Everything you ever wanted to know about becoming a nurse but were too afraid to ask.

TL:DR, Becoming a nurse is the hardest thing I’ve ever done but it was worth it.

A few weeks back I became a nurse.

I know.

Terrifying.

Some nurses might read this unabashed account of my experience and think I am a whiny baby. Maybe their training was sunshine and rainbows which they look back on fondly. Much like a mother several years post birth. But we all know. Giving birth is horrendous.

If you’re reading this before you become a nurse maybe your training will really be sunshine and rainbows. Anything is possible.

A year prior to completing the degree I began an access to nursing diploma, it was part time and helped to prepare me for the academic demands of the degree. Some of it was absolute rubbish but overall it was useful, if only because it pretty much guaranteed I’d get a place on a course. Despite our nursing shortage, it is still competitive to gain a nursing degree place. I worked part time during this year and couldn’t really have managed without savings. If you are an aspiring mature student nurse I recommend an access course and becoming an HCA to supplement your income.

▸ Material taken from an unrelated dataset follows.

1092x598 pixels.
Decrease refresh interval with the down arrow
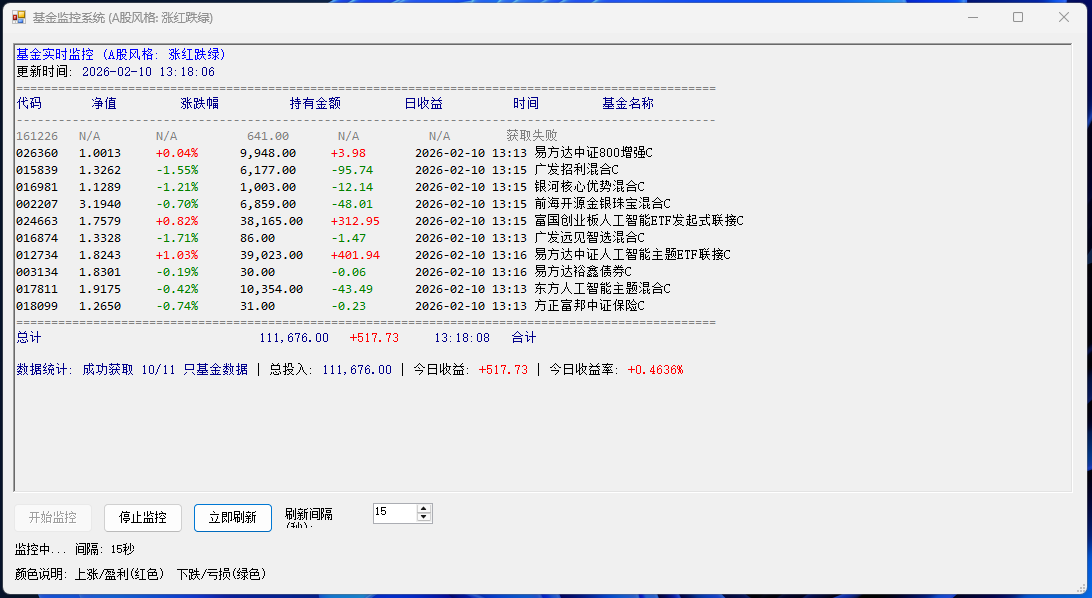(424, 517)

Then began the hardest three years of my life. I’m not even exaggerating. I’ve run a marathon, gotten divorced and moved internationally more than once. This was harder than all these individual hurdles combined.

If you fancy a blow by blow account of a day in the life of a ward nurse you can read this other thing I wrote a few years ago here:

http://sabotagetimes.com/life/diary-of-a-despairing-nurse

But let’s carry on.

First year doesn’t matter too much in terms of the grade you will come out with at the end of the degree but that didn’t stop me from putting huge amounts of pressure on myself to do well. And the placements. Placements in first year are the hardest. Every member of staff you meet will have a different expectation in regard to how competent you should be. Some nurses gave me patients to look after unsupervised, other supervised everything I did, quizzing me throughout. First year is the year you are most likely to be shouted at by your mentor in front of the entire ward. I’d like to say first year is the year you will cry most in storage cupboards but realistically that will happen throughout the three years and possibly for the rest of your life as a nurse.

Everyone will warn you that during the degree you may injure yourself performing some kind of manual handling. I did. I slipped a disc during my second placement and could barely walk for two weeks. It healed but was terrifying. I got norovirus more than once, stress related eczema and began having ectopic heartbeats during the degree. I also gained nearly 4 stone. I had to buy more uniforms two sizes bigger and worried toward the end that they may not fit in my final weeks.

Second year was actually kind of ok until my boyfriend’s Mum suddenly got oesophageal cancer and died 6 weeks later. I do not in any way begrudge any of the support I needed to give to everyone in my family during that time but I did it as a nurse, less so a girlfriend. Even when something is affecting you very closely, you are the nurse in the family now, as soon as you begin your training, even if you don’t really know what you’re doing. People will rely on you to interpret medical stuff and support them as a nurse. It is very hard.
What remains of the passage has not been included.